I didn’t have a name for this until yesterday.

I read the Airstrike Impossible trope, and realized what it was I was struggling with in Bliss Stage that I knew didn’t exist in D&D.

When a task overwhelms a character in D&D, they often die — this may be monsters, a trap, or whatever. The world of D&D is perilous but you ultimately answer the question of whether the characters will overcome the challenge. Individual encounters are less about “will” they win, and more about “how.”

And yet, Bliss Stage is somehow more perilous. Why?

Partly, I think it’s because the dynamic is reversed. How the characters succeed (or fail) isn’t answered except when a Pilot dies or Bliss-es out. It’s on a per-encounter basis that you discover whether they will succeed.

And I think this is because the characters largely tend to survive encounters, at least in the beginning. The game is practically built around developing relationships, so it’s assumed characters will survive initially.

Even if the Pilot “abandoned safety” in every encounter of their very first mission, it would take six encounters to kill them by the numbers.


How is any of this significant?

In Bliss Stage, virtually every mission the Pilots embark on is a suicide mission.
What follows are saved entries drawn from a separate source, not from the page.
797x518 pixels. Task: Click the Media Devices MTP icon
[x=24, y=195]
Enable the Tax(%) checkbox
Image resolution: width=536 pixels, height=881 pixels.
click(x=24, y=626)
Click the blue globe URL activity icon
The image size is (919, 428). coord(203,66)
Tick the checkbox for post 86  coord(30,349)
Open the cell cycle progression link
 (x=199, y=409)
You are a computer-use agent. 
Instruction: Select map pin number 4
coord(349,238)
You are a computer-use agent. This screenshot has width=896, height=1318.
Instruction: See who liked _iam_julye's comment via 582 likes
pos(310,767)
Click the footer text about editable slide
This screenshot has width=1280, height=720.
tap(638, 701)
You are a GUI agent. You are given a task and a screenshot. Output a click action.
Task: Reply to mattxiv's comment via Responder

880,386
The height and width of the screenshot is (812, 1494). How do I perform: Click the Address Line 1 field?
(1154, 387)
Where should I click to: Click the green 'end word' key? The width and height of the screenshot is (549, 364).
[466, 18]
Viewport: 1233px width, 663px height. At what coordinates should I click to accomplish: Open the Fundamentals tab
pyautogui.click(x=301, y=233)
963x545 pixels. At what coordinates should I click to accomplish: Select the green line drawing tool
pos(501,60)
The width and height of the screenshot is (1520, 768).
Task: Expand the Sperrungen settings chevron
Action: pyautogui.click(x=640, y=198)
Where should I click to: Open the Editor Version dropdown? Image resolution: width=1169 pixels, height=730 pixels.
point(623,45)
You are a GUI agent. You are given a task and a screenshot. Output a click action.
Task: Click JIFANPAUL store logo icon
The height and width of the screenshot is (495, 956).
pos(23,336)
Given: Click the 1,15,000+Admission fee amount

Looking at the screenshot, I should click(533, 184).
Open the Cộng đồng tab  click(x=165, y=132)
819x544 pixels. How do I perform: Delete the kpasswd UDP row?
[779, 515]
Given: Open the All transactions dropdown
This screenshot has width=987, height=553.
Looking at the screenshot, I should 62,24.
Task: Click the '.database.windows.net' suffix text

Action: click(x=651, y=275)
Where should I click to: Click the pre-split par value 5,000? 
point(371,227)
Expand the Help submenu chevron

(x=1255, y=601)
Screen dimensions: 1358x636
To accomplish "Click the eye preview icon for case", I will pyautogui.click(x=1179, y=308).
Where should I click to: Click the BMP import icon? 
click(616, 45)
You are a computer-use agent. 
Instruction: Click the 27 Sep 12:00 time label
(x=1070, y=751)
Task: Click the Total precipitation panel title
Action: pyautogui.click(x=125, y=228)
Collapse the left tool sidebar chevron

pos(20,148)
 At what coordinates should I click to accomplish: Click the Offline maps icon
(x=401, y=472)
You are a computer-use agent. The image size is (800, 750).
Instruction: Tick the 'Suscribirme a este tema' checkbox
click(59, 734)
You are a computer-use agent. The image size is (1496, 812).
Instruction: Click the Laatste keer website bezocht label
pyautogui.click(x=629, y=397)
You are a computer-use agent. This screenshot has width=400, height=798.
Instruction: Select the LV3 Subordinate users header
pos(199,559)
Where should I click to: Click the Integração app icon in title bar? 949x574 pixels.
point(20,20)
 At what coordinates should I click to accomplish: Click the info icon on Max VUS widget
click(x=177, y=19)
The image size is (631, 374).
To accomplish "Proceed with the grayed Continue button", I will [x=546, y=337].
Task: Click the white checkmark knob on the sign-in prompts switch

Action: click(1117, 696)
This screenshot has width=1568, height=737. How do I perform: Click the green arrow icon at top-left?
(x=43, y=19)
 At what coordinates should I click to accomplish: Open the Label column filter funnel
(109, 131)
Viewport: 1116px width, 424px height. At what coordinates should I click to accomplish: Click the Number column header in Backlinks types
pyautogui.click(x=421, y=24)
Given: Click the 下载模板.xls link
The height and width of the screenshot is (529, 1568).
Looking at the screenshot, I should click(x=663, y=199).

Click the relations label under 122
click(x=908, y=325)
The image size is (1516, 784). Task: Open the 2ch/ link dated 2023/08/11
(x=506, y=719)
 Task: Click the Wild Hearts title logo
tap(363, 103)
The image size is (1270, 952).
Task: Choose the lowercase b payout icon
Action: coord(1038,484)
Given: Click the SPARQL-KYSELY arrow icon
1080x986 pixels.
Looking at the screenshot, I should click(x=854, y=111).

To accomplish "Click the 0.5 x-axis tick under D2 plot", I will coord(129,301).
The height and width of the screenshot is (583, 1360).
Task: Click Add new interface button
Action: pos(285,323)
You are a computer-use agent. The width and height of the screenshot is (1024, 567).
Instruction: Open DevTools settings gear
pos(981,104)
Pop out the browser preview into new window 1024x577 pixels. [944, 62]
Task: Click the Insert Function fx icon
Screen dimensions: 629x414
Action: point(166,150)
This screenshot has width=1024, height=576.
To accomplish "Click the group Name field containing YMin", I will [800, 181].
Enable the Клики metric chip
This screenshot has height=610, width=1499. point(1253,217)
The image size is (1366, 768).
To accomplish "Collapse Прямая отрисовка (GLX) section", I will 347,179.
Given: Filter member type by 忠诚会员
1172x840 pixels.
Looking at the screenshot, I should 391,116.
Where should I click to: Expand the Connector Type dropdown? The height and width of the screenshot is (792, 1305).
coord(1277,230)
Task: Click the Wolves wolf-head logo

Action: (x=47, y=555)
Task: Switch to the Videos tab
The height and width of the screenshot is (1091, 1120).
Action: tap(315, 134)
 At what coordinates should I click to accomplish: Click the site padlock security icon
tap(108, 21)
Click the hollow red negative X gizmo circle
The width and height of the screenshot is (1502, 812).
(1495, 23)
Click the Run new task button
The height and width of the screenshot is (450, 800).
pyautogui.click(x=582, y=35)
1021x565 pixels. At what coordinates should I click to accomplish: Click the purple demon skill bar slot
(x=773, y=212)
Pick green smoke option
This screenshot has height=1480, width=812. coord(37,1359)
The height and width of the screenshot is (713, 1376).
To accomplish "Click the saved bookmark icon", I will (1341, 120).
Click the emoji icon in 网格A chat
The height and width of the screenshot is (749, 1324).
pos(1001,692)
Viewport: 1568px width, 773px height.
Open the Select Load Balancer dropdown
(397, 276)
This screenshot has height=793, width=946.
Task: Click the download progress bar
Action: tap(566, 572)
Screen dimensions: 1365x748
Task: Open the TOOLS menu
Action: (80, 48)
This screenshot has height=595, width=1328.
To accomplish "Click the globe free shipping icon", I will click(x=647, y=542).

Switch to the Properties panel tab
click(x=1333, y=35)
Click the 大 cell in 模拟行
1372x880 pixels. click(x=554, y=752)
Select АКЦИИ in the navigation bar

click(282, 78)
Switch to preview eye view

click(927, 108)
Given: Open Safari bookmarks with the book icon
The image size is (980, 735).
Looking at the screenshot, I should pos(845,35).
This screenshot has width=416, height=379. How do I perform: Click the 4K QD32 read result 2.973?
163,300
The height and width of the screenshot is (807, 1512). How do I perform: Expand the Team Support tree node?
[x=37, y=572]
No one comes out of a mission completely unscathed — but there wouldn’t be a game if everyone simply died, so other effects must come into play.

However in D&D, any encounter might feasibly result in the death of an unlucky PC — this is more likely in some editions of the game than others — and while special circumstances may exist, the main way to die is by running out of hp.

There two main ways to die in Bliss Stage, so there’s this complex relationship between life and death, and the characters in the game. And relationships only seem to get more complicated the longer I think about them.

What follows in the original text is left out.